If we were a different kind of company we might rest on our laurels. After all we recognize that we’ve gotten a lot of attention for the work we’ve done on COVID-19, but this news is so yesterday — customers, whether they’re the U.S. government or global titans of industry, deserve to know what we’ve done for them lately. Tracking, and fighting against, the disease outbreak and assisting with reopening strategies is just the tip of the iceberg. COVID-19 will continue to affect everything from health, to travel, to supply chain resiliency, to the economy for the forseeable future. At Geospark Analytics we are never satisfied, and in fact, we believe it’s our job to tell you what you need to know to make decisions today, about tomorrow. To us the world has been painted in stark relief. There is only Before and After COVID. And honestly does anyone really believe there will ever be an actual After COVID? So whether that means helping leaders stay ahead of supply chain interruptions, so they can execute preprogrammed responses like relocating inventory or shifting to alternate manufacturing sites and assembly nodes — Geospark Analytics will be there. Or if it means that we offer our clients data that allows them to choose alternate routes based on transportation disruptions, so they can move their goods as efficiently and securely as possible given a potential future hazard — Geospark Analytics will be there. Or maybe we offer an assessment of stability and risk for a set of given locations, so our clients can assess the security of their critical physical, and personnel, assets in a given country and as their travelers move around the globe — Geospark Analytics will be there too.

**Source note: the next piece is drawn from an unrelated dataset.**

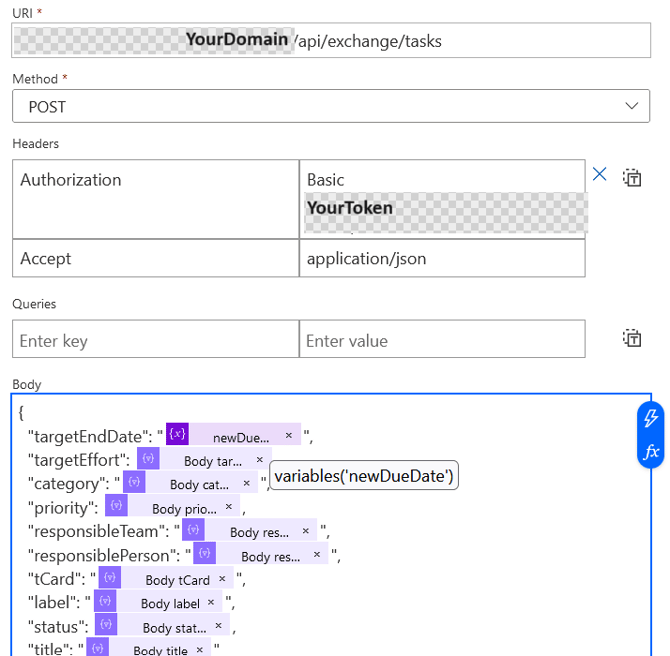Open the fx expression editor

tap(651, 452)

I’ve thought a lot about leadership and culture in the age of COVID-19, particularly since taking on the awesome responsibility of becoming the Geospark Analytics CEO. As the world continues to become ever more complicated and challenging do we retreat or double down? What’s our obligation to our stakeholders — investors, customers, and especially our employees — when we are all facing an overwhelming opposing force? How do we maintain

teamwork and unity of purpose, so we can deliver those breakthrough results with a fierce determination and grit? It all begins with having a clear understanding of who we are. At Geospark Analytics our vision is to make the world safer, healthier, more efficient. Our core values demand that we lead with radical candor, consistently communicate, and celebrate the importance of teamwork. My father taught me that leadership is about being selfless and creating a culture that is team centric where everybody embraces a set of shared values, the most important of which is we never give up on each other or stop marching towards our objective. Dad, I get it. At Geospark Analytics we are the company with all of the moxie of little Mattie Ross and, of course, we’re doubling down.